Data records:
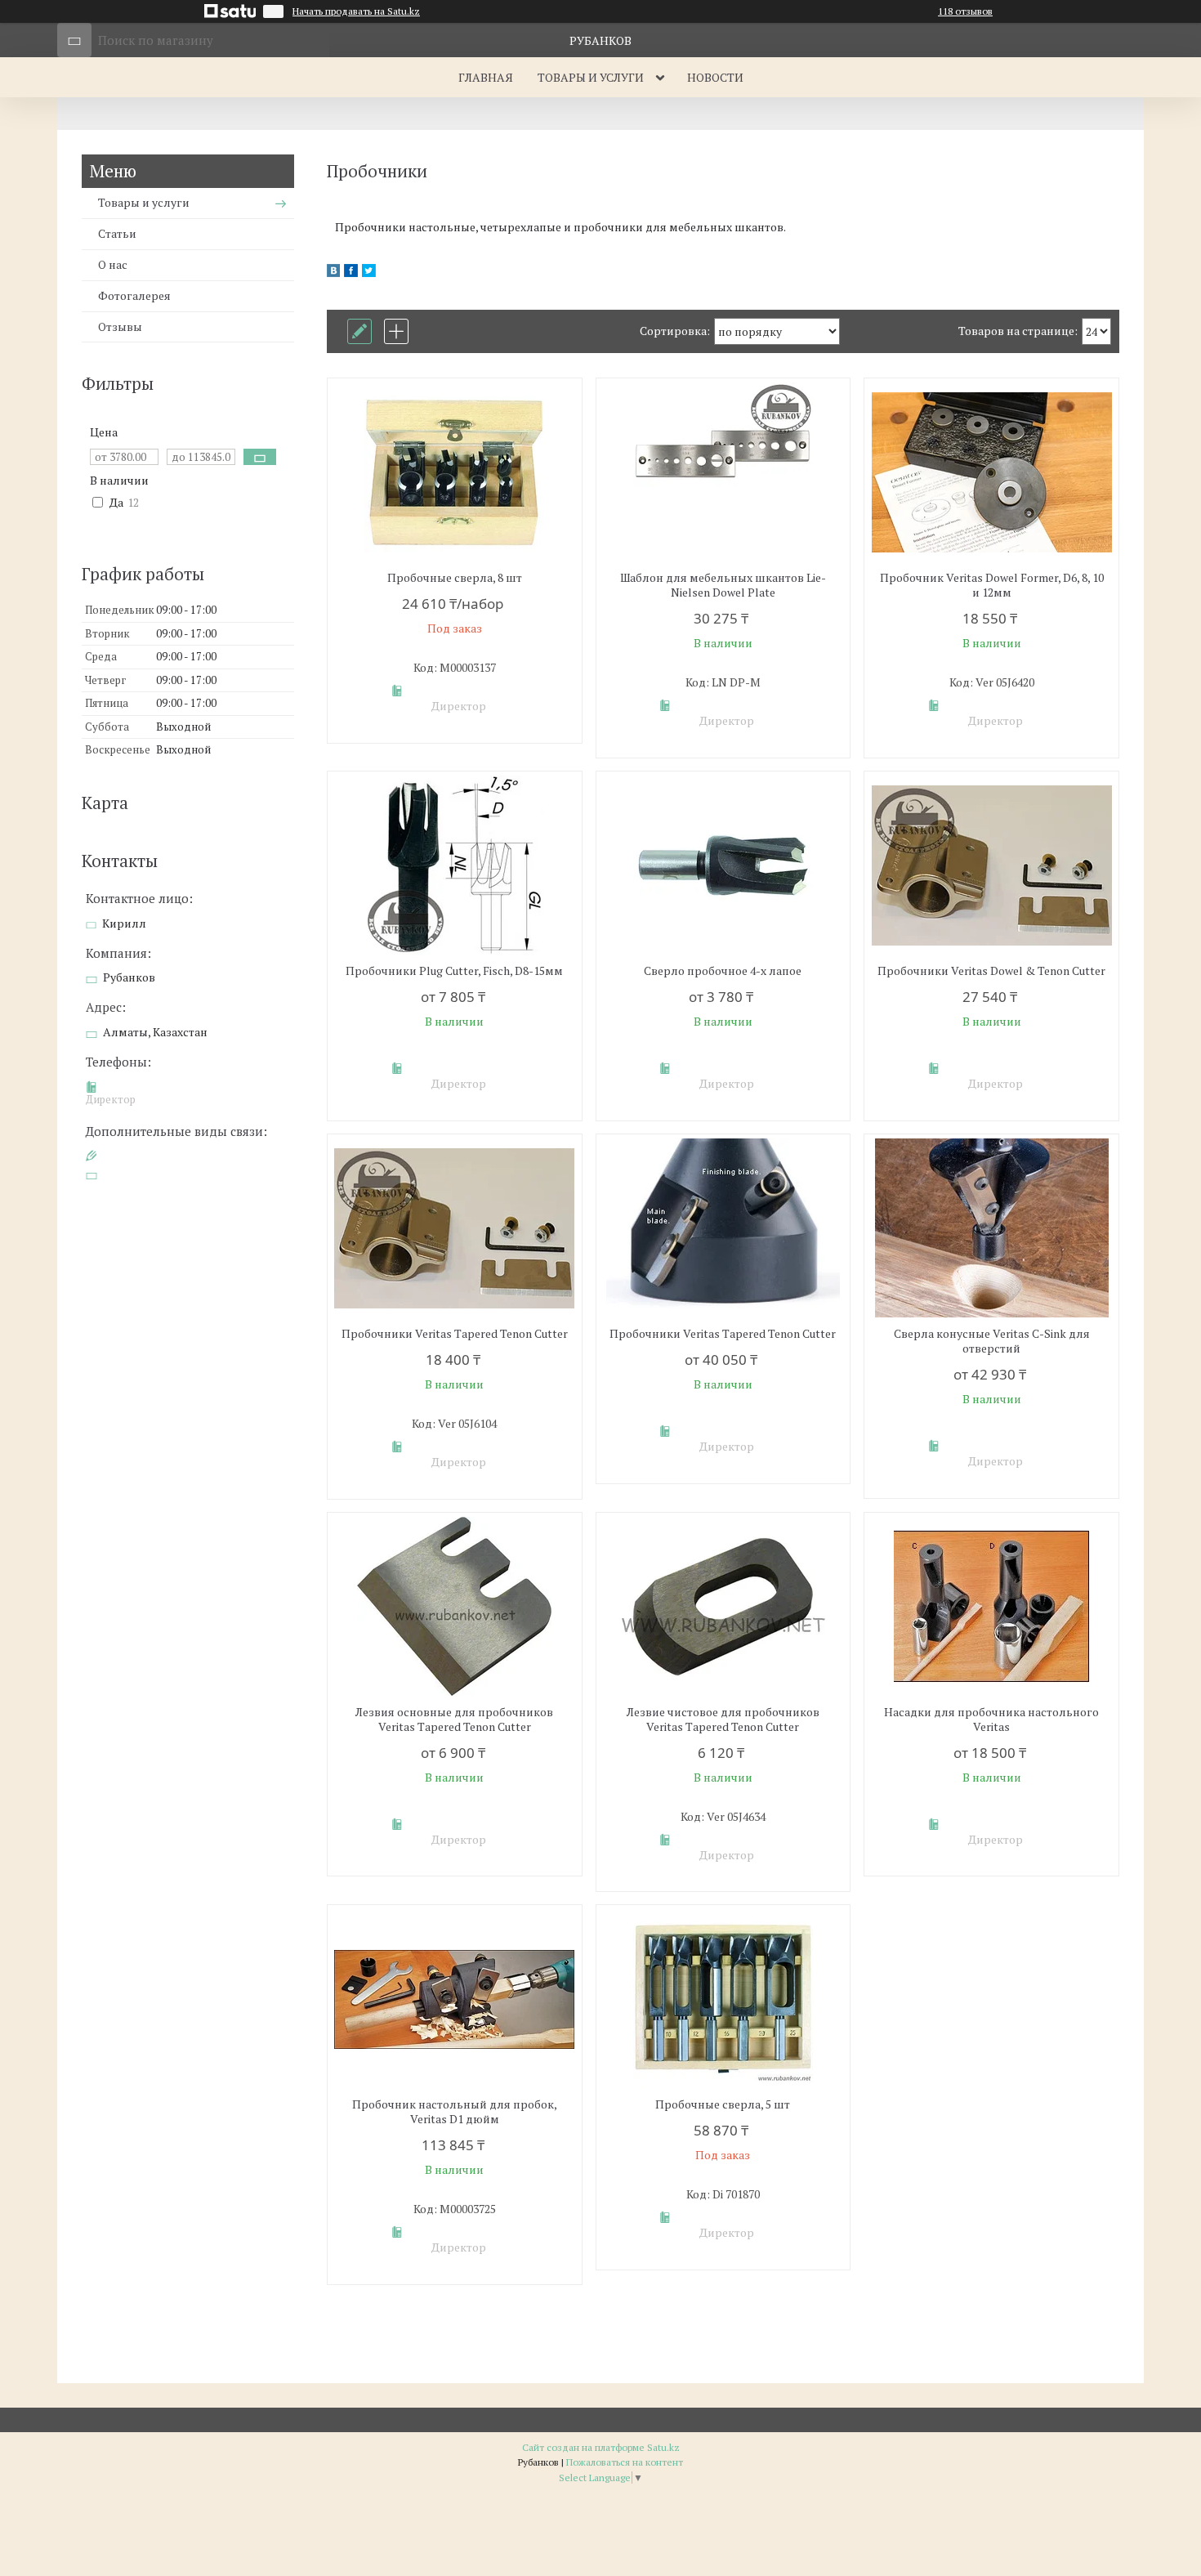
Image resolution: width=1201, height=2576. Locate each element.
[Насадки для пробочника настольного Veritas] (991, 1607)
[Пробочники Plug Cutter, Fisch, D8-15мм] (455, 865)
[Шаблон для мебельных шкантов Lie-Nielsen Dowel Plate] (723, 472)
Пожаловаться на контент (624, 2462)
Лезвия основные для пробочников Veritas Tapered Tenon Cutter (454, 1719)
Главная (485, 77)
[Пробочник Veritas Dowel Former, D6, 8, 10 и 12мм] (991, 472)
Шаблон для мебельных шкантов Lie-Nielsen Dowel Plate (723, 585)
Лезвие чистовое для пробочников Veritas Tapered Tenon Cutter (723, 1719)
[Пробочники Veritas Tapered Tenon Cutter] (455, 1228)
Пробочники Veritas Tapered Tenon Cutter (455, 1333)
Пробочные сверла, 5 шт (722, 2104)
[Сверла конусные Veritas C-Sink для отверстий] (991, 1228)
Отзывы (120, 326)
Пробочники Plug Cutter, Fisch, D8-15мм (454, 971)
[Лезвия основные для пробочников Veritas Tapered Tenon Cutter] (455, 1607)
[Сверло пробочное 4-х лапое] (723, 865)
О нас (112, 264)
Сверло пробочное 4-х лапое (722, 971)
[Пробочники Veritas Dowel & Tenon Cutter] (991, 865)
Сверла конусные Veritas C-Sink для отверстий (992, 1341)
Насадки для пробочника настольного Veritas (991, 1719)
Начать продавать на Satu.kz (356, 11)
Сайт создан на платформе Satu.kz (601, 2447)
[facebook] (351, 272)
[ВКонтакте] (333, 272)
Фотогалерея (134, 295)
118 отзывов (965, 11)
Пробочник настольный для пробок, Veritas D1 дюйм (454, 2112)
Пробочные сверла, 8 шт (454, 577)
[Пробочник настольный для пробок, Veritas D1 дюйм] (455, 1999)
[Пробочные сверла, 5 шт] (723, 1999)
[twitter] (369, 272)
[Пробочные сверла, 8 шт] (455, 472)
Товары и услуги (591, 77)
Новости (715, 77)
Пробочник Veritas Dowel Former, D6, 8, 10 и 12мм (992, 585)
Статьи (117, 233)
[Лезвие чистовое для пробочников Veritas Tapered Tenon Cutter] (723, 1607)
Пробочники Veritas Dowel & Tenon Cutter (991, 971)
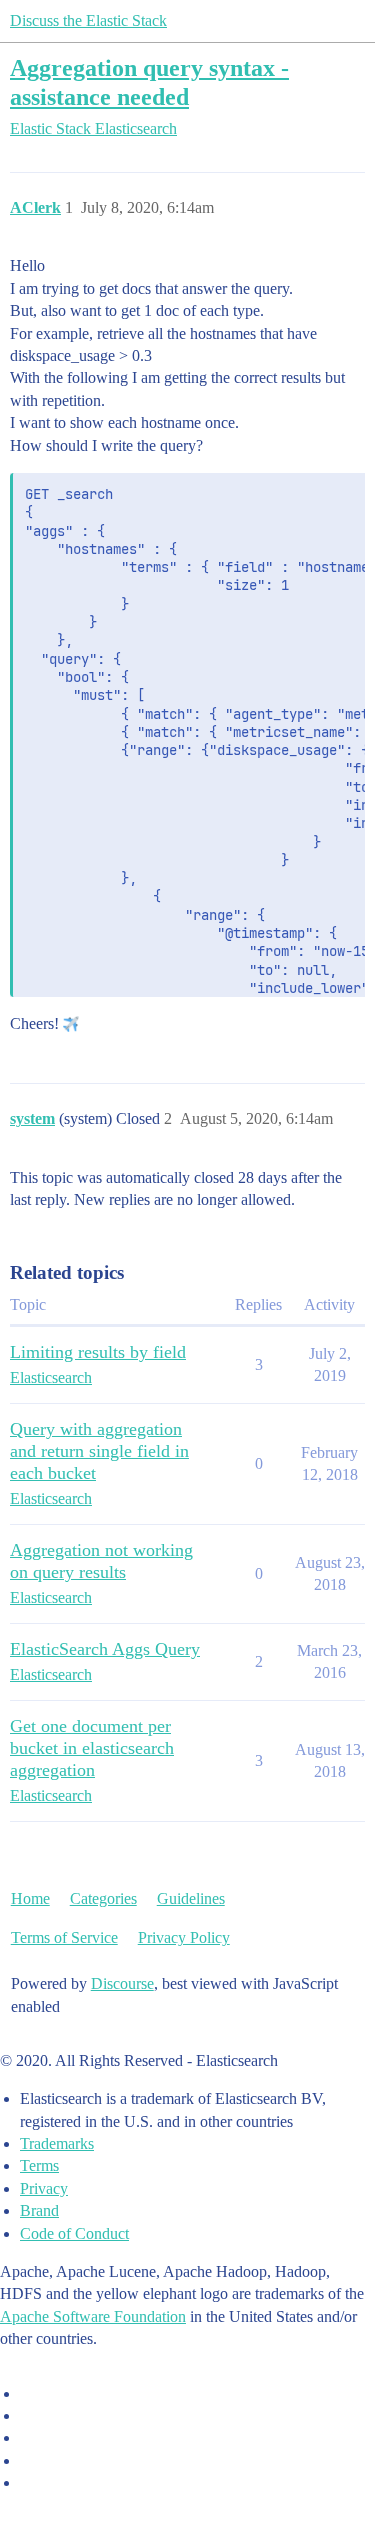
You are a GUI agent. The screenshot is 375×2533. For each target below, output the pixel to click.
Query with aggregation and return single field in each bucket (99, 1451)
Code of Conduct (74, 2233)
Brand (39, 2210)
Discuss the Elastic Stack (88, 20)
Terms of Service (64, 1937)
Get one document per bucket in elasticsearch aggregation (92, 1748)
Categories (103, 1898)
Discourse (122, 1983)
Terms (39, 2165)
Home (30, 1898)
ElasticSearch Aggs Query (105, 1649)
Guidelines (191, 1898)
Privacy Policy (184, 1937)
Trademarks (57, 2143)
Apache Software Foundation (93, 2316)
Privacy (44, 2188)
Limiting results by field (98, 1352)
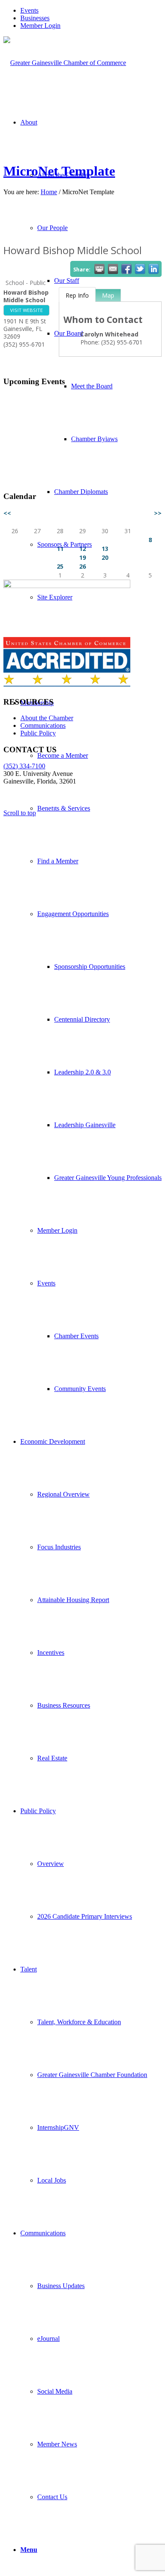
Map (108, 295)
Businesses (35, 18)
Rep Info (77, 295)
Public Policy (38, 733)
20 (105, 557)
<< (7, 513)
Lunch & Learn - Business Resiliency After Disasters (88, 473)
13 (105, 549)
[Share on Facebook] (126, 269)
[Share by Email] (113, 269)
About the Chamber (46, 717)
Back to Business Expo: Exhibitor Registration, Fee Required (94, 417)
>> (158, 513)
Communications (43, 725)
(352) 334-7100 (24, 766)
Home (49, 191)
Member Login (40, 25)
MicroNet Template (59, 171)
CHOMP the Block (56, 456)
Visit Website (26, 310)
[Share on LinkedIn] (153, 269)
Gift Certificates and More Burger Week (85, 400)
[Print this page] (99, 269)
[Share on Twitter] (140, 269)
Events (29, 10)
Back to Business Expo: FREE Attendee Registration (84, 439)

Exercise instructions => Each line of the data that holds "Лезвия" should be reported.

Your solution =>
Лезвия основные для пробочников Veritas Tapered Tenon Cutter (454, 1719)
[Лезвия основные для пробочников Veritas Tapered Tenon Cutter] (455, 1607)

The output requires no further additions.